Uniquely Universal
by Rabbi Ron Stern

It’s been a long year. My favorite analogy for our experience of the year is the film Groundhog Day. Even if each day’s routine differs by degrees, the days certainly rhyme with each other (to paraphrase Mark Twain). Who could have imagined a year like the one we’ve all just endured? A year of forced routine, a year of tragic deaths, a year that upended the patterns of our lives. Maybe that kind of forced monotony is what the Torah speaks to when it asserts that the Israelites endured 400 years of enslavement. That’s an impossibly long amount of time and yet for a slave, each day is a decade, because each day is defined by servitude, each day is characterized by the inability to make the very basic decisions that reflect the choices of free people.

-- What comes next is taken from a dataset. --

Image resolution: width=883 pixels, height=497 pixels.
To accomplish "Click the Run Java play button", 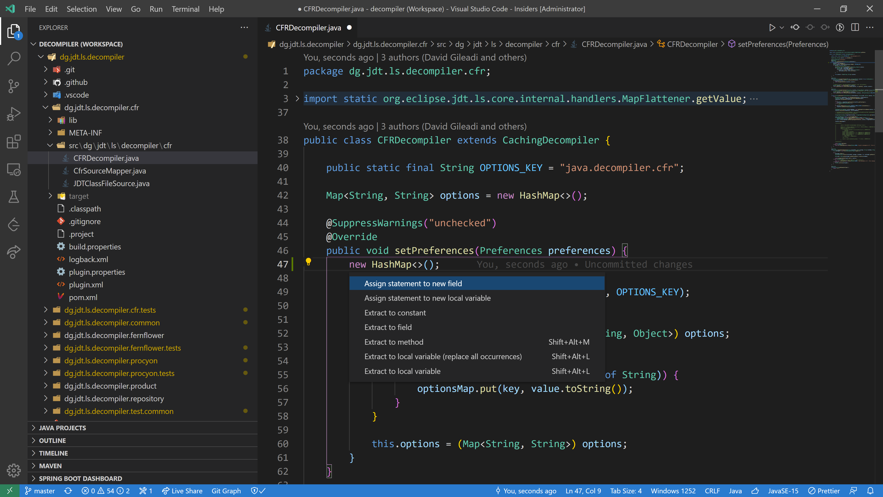I will (x=772, y=27).
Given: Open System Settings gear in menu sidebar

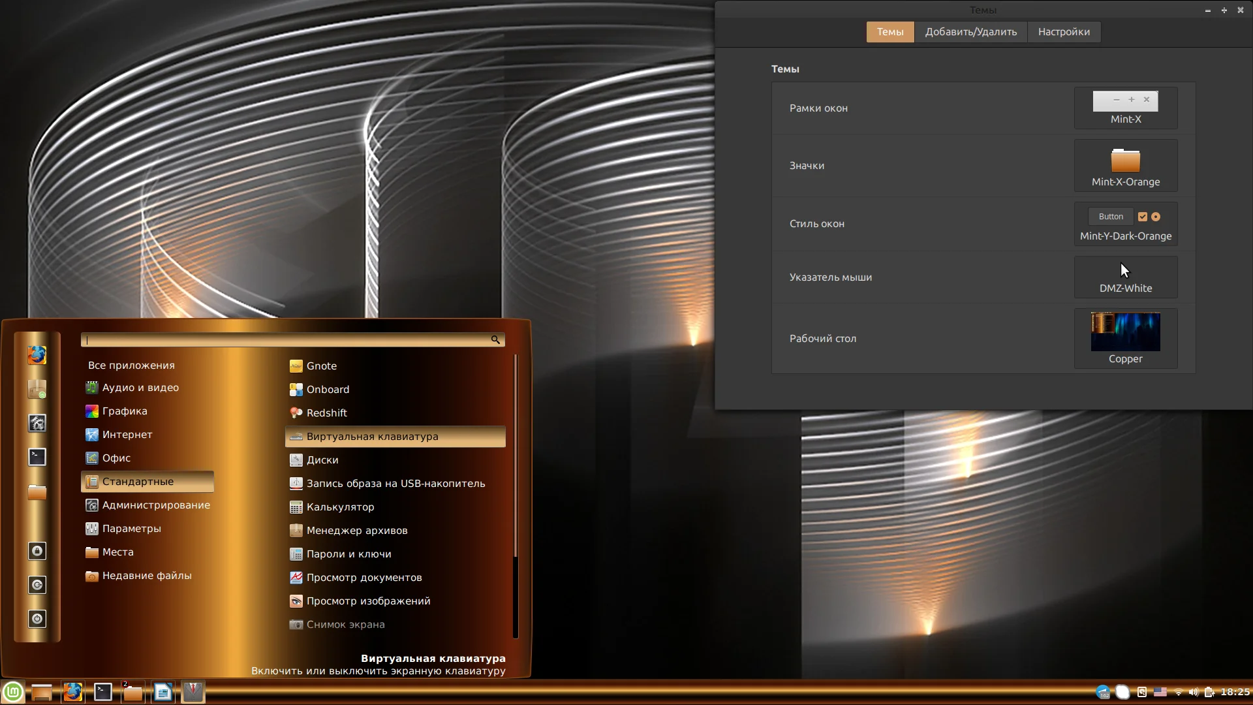Looking at the screenshot, I should pyautogui.click(x=37, y=423).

The coronavirus is a cruel master. It has enslaved the globe. Its cruelty is capricious and relentless. I’m struck by the images of masks on faces, closed public venues, economies upended, school years lost in every region of the planet. We have surrendered a most basic human dignity: the ability to exercise choice. Of course, we are always limited by so many factors, each unique to the individual, however, this past year, the overriding limitation is one shared by 7.5 billion people. That, in and of itself, is astounding!

So, what I have learned from this year, and what I hope to carry with me throughout my life is the extent to which our fates are intertwined. We speak different languages, observe different religions, embrace a variety of cultures, hail from a broad range of socio-economic groups, and yet the coronavirus has equalized us in ways that were unimaginable until 2020. The story of our lives may reflect our own uniqueness but our lives are ultimately sustained and restricted by the choices of others in distant lands. Our enmeshed existence obliges overlapping responsibilities.

The truth about the Passover story is that it is both universal and particular. It is our story—and the imperative to know the heart of the stranger because we were strangers remains powerful. Yet it is also a universal story because universally, we will all face the oppression of disease, financial challenges, business failures, marital stress, child-rearing difficulties, fraught decisions…the list goes on. Once we get to the other side of our trials, the Passover message is that we can be transformed. “Once we were slaves, now we are free” is a universal metaphor that captures the human condition. Freedom, as Passover teaches, requires the realization of new responsibilities.

So it is with our post-COVID freedom; among its many lessons is that we truly are our brother’s and sister’s keepers.